There is thus a clear reference to analogy. However, the judge is also to bring the matter to the attention of the legislature (§ 50). This provision clearly expresses great faith in the rational strength of the Code, together with the idea that it is the business of the legislature to make all important decisions. Judgments that have no immediate support in the text of the statute are to be considered as ad hoc solutions of the problems.

The French Code civil of 1804, although also based on natural law conceptions, does not contain any similar provision, only the famous Art. 4, which states that a judge who refuses to give a decision because the law is not clear is guilty of a refusal to provide justice, "déni de justice".

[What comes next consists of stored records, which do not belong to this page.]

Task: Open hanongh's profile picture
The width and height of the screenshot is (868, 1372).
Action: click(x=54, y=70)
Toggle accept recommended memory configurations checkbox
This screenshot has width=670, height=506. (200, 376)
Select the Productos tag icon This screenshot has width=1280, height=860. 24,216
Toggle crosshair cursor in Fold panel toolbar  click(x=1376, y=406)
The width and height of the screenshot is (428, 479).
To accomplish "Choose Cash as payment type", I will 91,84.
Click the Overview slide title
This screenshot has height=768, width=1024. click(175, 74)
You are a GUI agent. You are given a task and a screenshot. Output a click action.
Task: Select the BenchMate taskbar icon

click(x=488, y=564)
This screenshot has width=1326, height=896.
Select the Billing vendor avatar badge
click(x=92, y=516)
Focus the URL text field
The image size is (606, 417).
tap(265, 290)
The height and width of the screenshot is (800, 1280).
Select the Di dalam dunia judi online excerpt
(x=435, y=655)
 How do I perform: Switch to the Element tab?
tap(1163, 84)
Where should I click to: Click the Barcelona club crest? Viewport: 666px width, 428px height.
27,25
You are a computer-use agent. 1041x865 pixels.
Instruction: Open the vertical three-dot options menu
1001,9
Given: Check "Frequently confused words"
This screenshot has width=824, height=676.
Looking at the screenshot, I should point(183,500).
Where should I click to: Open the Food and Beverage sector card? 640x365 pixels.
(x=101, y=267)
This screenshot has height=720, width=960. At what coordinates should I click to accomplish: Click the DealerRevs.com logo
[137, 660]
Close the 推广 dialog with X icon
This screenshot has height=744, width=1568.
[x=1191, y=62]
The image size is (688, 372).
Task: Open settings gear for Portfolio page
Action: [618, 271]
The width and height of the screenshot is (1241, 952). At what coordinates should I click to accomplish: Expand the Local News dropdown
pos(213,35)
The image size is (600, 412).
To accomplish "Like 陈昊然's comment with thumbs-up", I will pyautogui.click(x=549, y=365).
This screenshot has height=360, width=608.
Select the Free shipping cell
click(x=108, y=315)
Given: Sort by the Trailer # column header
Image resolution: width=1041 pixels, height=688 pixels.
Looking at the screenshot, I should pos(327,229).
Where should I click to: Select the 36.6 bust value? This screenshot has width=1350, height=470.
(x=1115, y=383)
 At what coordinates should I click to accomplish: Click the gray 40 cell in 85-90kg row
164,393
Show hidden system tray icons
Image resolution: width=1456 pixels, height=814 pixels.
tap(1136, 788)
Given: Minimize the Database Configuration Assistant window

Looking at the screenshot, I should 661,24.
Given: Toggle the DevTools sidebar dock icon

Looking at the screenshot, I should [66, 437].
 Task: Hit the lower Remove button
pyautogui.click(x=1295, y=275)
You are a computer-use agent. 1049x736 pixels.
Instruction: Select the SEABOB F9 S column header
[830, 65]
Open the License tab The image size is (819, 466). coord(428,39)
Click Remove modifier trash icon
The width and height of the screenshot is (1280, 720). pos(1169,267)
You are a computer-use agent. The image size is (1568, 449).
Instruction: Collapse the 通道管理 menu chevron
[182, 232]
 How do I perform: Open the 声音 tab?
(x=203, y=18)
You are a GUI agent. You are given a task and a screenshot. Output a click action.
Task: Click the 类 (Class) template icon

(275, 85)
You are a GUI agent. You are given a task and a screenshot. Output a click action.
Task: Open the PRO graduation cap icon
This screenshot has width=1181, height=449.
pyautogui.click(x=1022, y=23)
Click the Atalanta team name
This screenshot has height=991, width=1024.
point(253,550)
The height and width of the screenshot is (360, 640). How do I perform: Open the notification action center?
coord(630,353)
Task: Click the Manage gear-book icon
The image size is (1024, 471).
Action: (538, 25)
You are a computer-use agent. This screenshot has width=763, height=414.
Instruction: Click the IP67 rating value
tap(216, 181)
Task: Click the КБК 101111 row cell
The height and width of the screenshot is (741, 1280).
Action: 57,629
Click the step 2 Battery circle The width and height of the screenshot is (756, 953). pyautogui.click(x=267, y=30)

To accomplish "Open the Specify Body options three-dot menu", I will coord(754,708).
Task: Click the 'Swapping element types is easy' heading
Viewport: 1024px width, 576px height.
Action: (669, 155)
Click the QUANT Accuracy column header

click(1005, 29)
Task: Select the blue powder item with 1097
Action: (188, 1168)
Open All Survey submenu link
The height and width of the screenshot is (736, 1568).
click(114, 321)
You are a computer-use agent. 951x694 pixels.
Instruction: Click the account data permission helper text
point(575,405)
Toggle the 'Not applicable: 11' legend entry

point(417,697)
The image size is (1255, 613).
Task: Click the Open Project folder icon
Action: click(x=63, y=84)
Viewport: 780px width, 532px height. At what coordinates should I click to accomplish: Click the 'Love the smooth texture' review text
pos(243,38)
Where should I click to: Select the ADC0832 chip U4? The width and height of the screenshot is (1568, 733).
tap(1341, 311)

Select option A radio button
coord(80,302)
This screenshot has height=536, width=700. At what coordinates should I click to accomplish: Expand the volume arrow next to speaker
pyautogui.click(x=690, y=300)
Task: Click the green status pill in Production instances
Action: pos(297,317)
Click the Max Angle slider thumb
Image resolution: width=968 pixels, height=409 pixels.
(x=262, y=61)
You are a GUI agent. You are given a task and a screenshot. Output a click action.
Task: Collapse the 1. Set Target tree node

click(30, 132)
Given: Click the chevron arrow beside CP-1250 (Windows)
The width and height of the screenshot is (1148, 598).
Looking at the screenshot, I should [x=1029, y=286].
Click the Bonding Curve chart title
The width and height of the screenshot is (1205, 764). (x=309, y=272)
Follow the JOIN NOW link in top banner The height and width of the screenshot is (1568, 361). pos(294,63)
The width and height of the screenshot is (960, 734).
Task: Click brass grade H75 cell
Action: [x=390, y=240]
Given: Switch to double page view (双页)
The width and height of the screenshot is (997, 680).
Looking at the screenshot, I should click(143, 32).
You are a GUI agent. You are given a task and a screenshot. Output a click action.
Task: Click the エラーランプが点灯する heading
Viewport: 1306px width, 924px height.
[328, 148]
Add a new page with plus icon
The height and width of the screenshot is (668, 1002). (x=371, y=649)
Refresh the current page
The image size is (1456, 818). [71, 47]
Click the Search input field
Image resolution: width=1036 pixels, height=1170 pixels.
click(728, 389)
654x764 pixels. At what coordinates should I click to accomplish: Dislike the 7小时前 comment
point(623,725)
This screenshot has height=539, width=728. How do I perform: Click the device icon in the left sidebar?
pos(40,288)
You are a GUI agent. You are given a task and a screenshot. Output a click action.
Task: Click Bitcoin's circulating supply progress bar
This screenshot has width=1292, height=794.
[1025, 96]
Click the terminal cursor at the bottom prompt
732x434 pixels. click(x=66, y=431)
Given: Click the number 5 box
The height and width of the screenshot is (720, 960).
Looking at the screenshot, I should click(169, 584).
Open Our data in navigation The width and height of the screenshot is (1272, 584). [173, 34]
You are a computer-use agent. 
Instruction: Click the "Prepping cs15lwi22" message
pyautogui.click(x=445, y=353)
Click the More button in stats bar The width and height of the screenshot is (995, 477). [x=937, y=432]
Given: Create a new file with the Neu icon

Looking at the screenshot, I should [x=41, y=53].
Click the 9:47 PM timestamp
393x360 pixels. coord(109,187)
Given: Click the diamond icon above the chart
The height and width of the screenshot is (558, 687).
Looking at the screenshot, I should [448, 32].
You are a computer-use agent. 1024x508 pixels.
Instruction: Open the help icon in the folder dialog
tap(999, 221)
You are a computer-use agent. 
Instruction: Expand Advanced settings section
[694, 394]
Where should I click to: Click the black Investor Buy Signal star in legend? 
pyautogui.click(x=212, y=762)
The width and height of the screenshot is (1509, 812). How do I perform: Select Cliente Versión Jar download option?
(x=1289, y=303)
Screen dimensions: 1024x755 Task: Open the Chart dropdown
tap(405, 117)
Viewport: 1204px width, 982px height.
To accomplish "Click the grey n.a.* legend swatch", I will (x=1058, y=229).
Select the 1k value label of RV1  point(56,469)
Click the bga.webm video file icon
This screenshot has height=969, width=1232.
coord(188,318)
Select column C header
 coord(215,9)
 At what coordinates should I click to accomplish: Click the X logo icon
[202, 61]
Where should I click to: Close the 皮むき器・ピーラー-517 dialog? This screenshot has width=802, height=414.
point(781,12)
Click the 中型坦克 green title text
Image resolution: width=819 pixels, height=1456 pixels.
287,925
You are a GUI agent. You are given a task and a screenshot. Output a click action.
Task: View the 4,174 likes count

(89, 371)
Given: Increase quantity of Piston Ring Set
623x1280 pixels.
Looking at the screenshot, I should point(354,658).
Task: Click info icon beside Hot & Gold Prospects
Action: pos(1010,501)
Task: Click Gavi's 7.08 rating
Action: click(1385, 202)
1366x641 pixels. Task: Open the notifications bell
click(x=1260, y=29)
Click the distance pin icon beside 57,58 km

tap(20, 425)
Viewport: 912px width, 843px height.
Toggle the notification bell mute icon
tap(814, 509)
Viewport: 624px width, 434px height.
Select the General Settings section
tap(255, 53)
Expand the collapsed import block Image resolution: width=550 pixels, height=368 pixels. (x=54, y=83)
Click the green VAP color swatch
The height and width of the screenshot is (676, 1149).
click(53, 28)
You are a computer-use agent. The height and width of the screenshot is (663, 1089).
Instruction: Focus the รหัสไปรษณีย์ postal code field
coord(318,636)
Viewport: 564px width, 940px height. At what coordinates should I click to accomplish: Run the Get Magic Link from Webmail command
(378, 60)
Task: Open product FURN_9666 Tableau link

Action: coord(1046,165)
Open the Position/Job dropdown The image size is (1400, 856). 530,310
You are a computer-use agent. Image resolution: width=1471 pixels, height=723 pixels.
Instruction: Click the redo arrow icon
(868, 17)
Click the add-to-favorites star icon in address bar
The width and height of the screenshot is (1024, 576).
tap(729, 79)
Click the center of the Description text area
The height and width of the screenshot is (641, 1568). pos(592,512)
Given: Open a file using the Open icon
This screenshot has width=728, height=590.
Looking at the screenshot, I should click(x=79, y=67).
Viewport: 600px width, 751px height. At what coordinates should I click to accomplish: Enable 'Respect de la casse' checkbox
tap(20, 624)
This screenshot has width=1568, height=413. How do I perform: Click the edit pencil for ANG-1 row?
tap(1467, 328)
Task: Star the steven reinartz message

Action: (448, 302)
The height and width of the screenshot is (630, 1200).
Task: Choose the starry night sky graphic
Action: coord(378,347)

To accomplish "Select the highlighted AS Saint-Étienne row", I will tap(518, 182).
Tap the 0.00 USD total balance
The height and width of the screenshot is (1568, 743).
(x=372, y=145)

The Austrian Allgemeines Bürgerliches Gesetzbuch (ABGB) of 1811 is explicit on the method to be used when applying the Code. In § 6 it lays down principles of interpretation:

"Einem Gesetze darf in der Anwendung kein anderer Verstand beigelegt werden, als welcher aus der eigenthümlichen Bedeutung der Worte in ihrem Zusammenhang und aus der klaren Absicht des Gesetzgebers hervorleuchtet."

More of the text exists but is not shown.